PROBLEM DETAILS
Without any pictures, retype exactly the lines that begin at the one holding "Viewport: 1200px width, 630px" and end at the last line of the data below.

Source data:
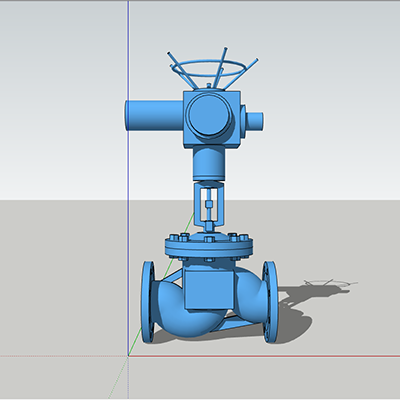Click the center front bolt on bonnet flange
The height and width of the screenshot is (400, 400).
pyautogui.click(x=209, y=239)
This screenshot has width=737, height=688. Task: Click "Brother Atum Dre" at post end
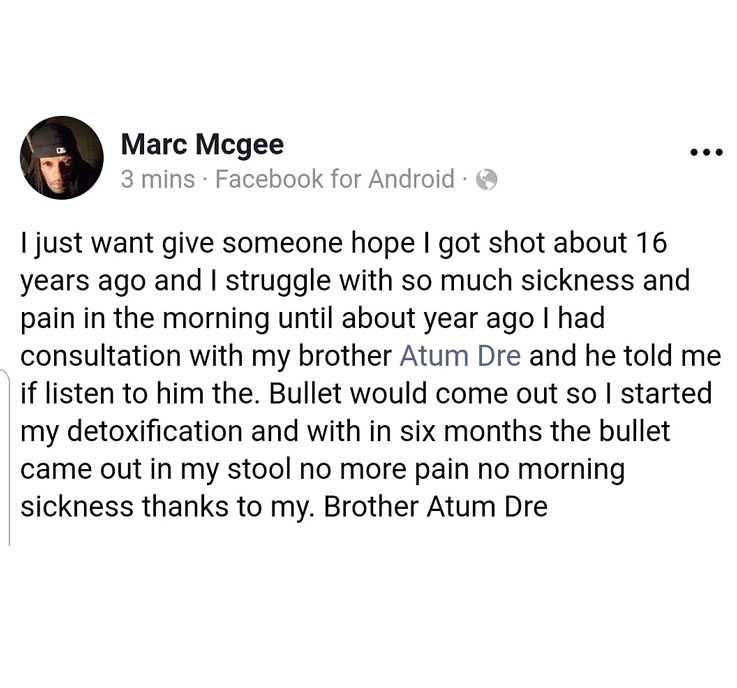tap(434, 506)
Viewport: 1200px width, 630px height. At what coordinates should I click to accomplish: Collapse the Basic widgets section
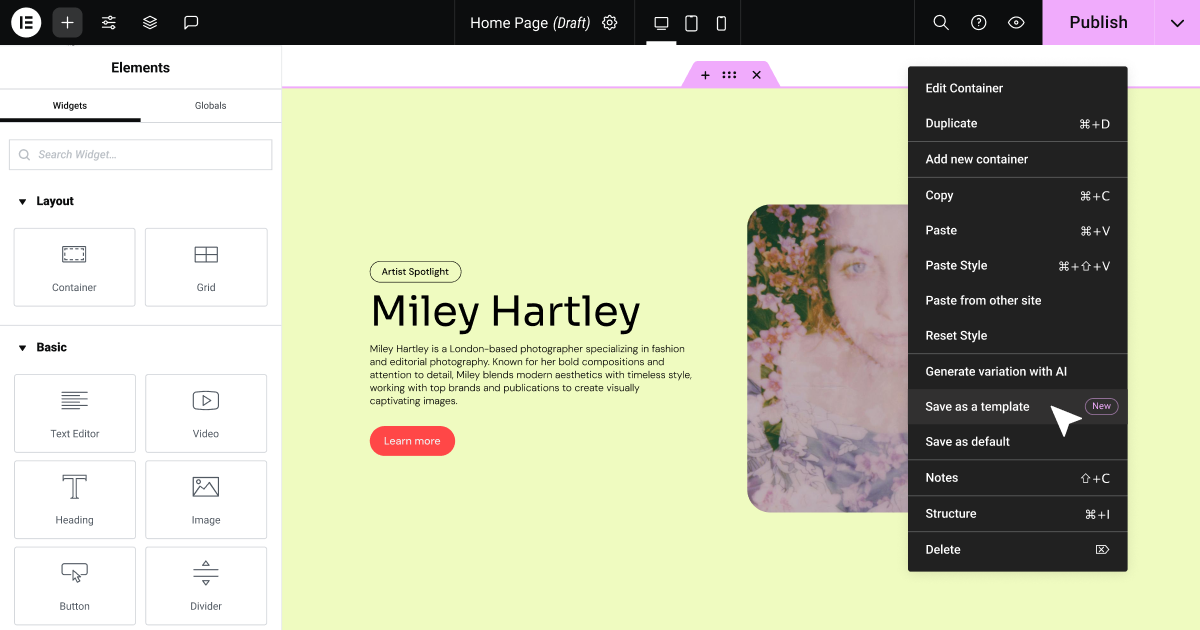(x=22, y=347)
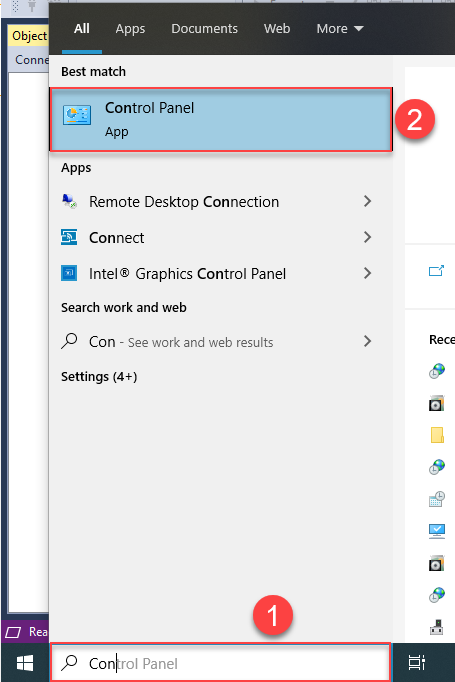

RESPONSE AREA
Viewport: 1200px width, 630px height. At what coordinates should I click to accomplish: Collapse the Basic widgets section
(x=22, y=347)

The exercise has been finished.